Figuur 16. Cumulatieve koelenergie van de LBK’s in de mechanisch gekoelde secties van week 33 t/m 53 2009

Het verschil tussen de secties wordt veroorzaakt door de effectiviteit van de koeling, die in sectie mech. koel. +iso door de bodemisolatie veel beter is dan in de sectie zonder bodem isolatie waardoor de sectie met bodem isolatie ook kouder kan worden gemaakt. Het totaal aan onttrokken energie is 22,3 en 27,5 MJ/m2 voor respectievelijk sectie met en zonder bodemisolaltie. Bij een gebruiksduur van 181 uur is de gerealiseerde koelcapaciteit dan 34 en 42 W/m2 geweest.

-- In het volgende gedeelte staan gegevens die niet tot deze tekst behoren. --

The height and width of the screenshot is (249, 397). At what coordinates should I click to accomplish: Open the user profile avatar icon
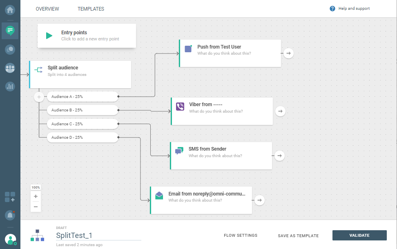(x=11, y=239)
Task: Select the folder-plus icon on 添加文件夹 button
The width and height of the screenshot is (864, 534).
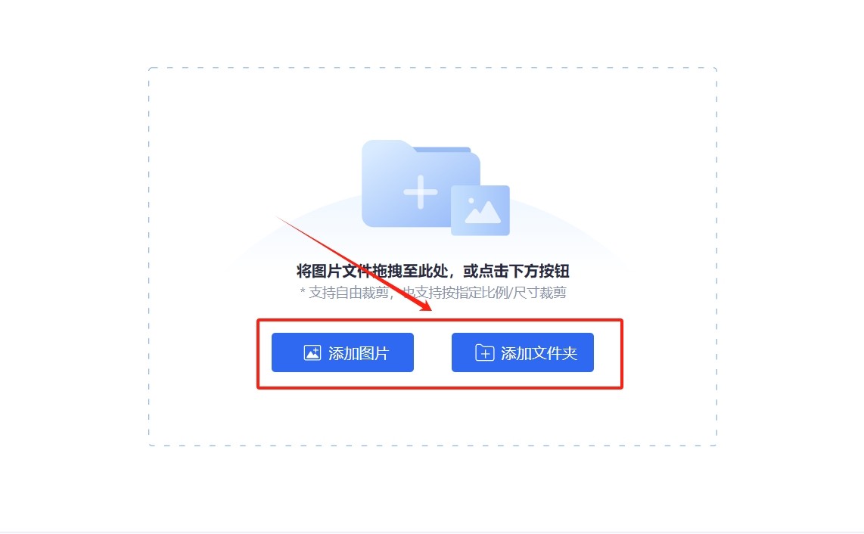Action: point(484,352)
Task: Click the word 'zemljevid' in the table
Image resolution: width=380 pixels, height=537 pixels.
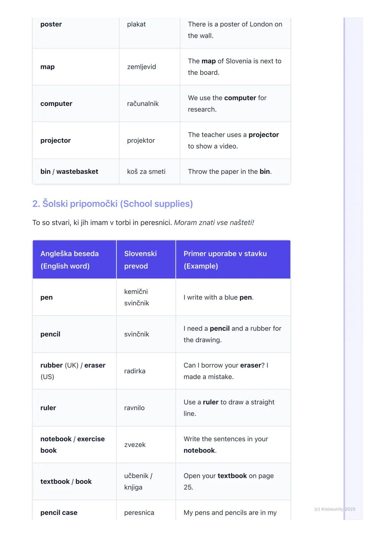Action: 141,67
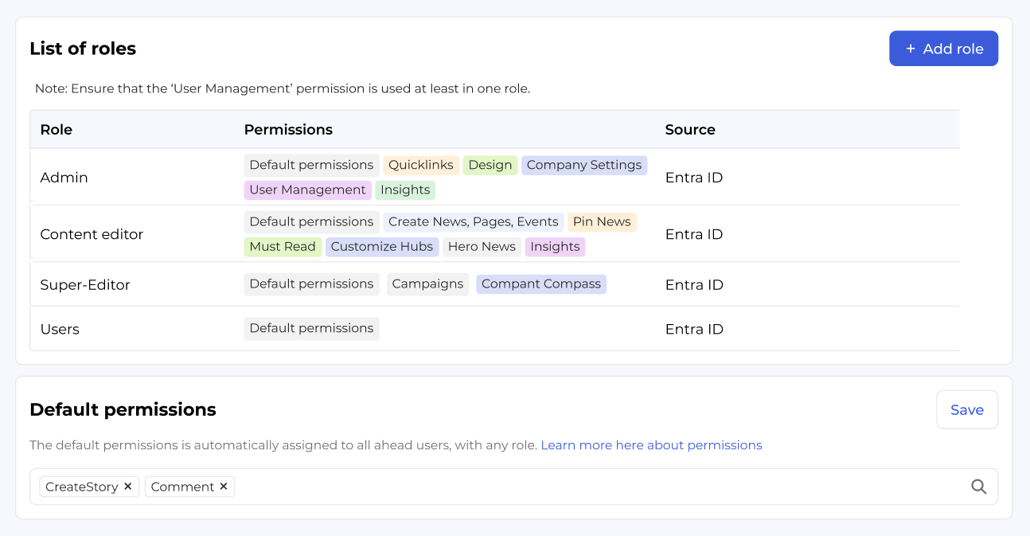1030x536 pixels.
Task: Click the Compant Compass permission chip
Action: 541,284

Door de hogere kasluchttemperatuur in sectie mech. koeling zal bij gelijke watertemperatuur in deze sectie meer warmte aan de kas onttrokken worden.

Verwarmen

Verwarmen gebeurt in basis met de verwarmingsbuizen. De LBK’s zijn tussen 22 september en 12 oktober enkele keren ingezet om de kas te verwarmen. Hiermee is toen in totaal 2,8 en 2,0 MJ/m2 aan warmte mee in de secties mech. koel. +iso en mech. koeling gebracht.

(24)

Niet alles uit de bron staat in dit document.